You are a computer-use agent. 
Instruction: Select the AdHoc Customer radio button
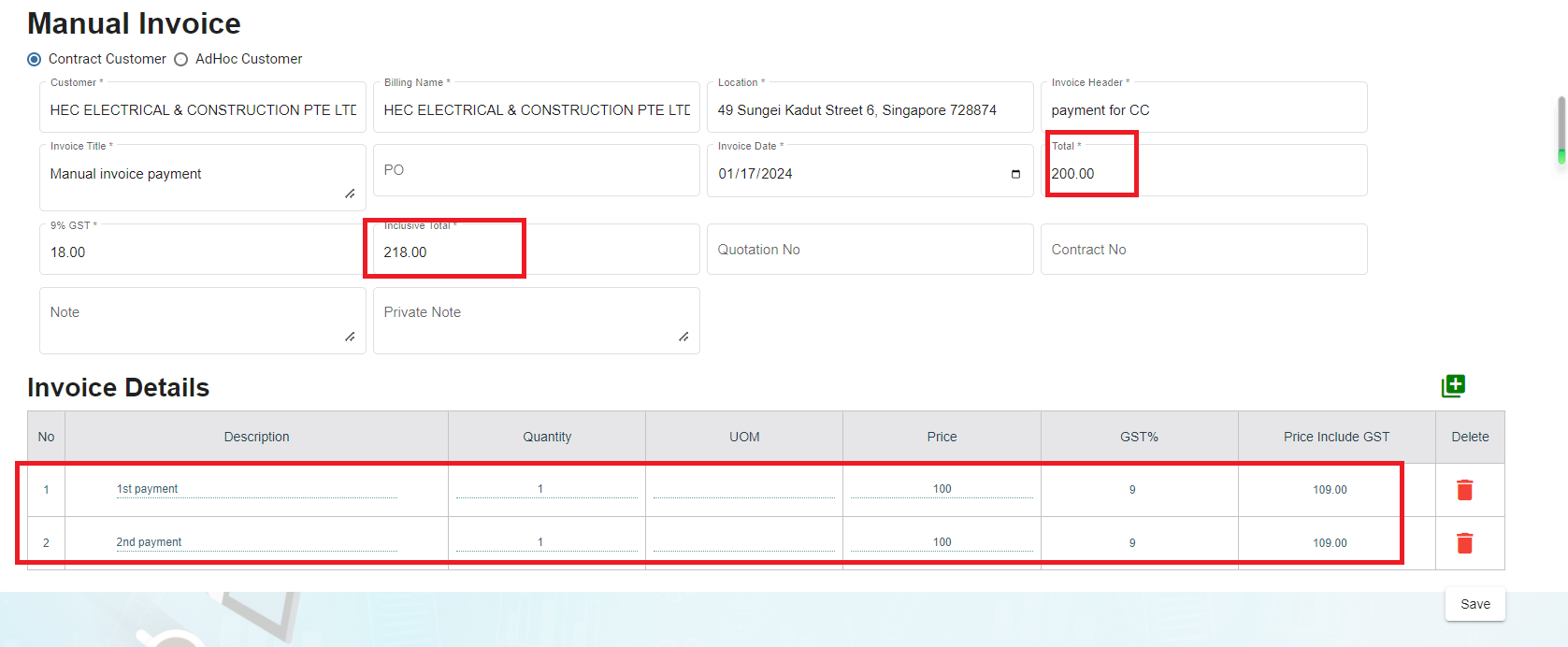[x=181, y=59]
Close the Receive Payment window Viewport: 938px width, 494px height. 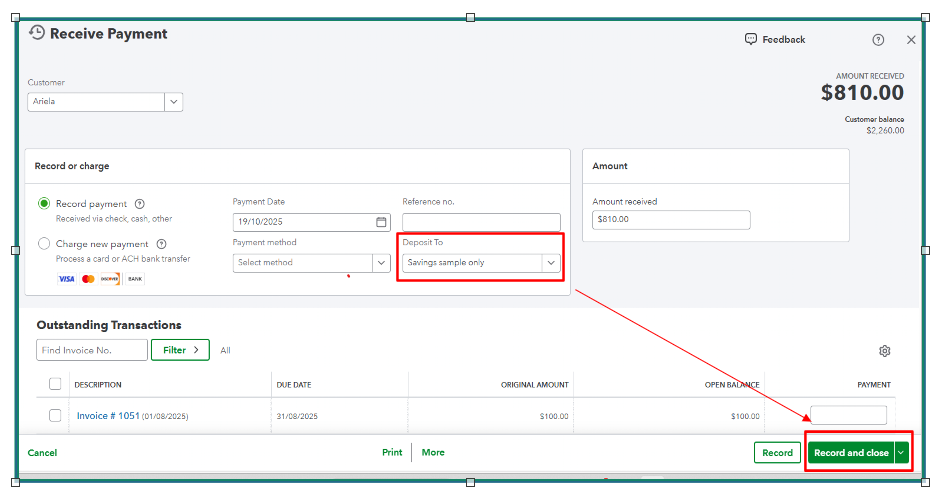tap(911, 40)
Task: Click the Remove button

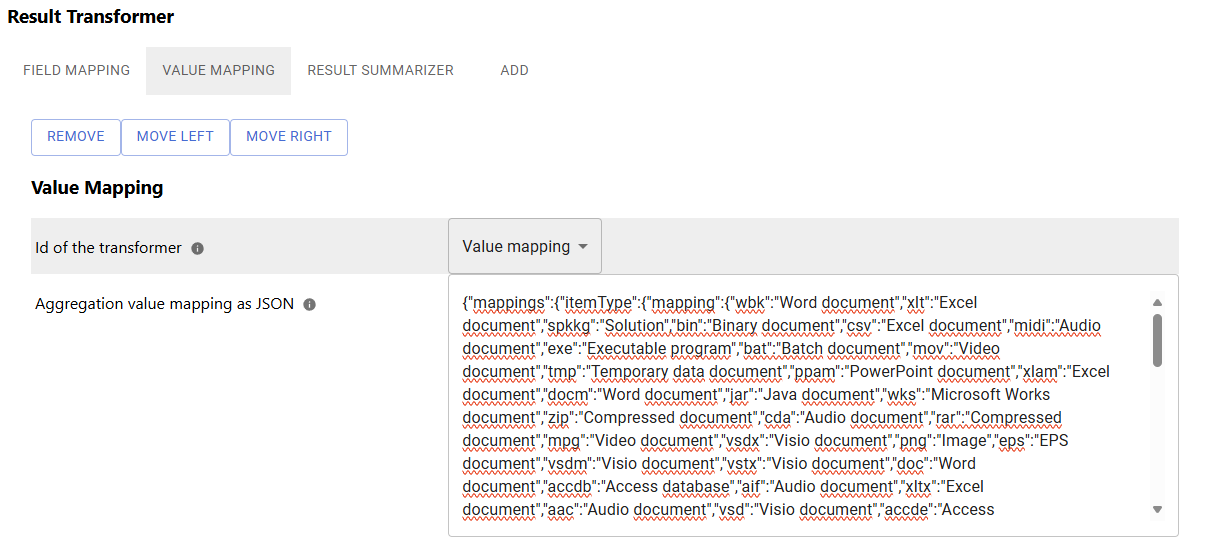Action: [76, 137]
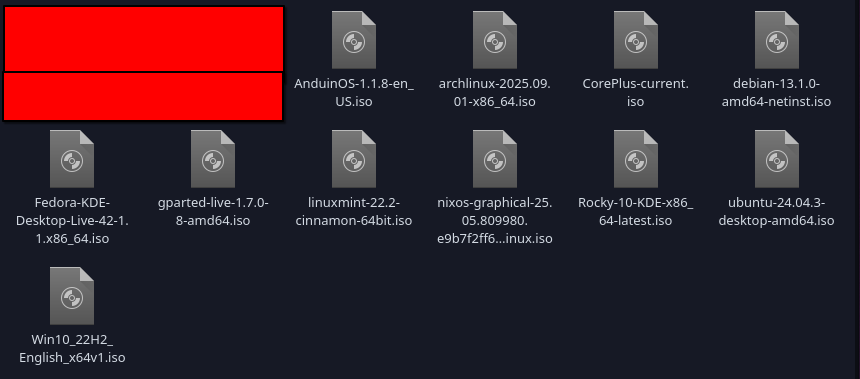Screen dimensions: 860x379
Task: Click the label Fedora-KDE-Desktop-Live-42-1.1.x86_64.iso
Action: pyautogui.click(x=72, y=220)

GIVEN INSTRUCTION:
Count the lines above that contain the string "button", treating case as significant, and reply with the number only.

RESPONSE FOR THIS EXERCISE:
2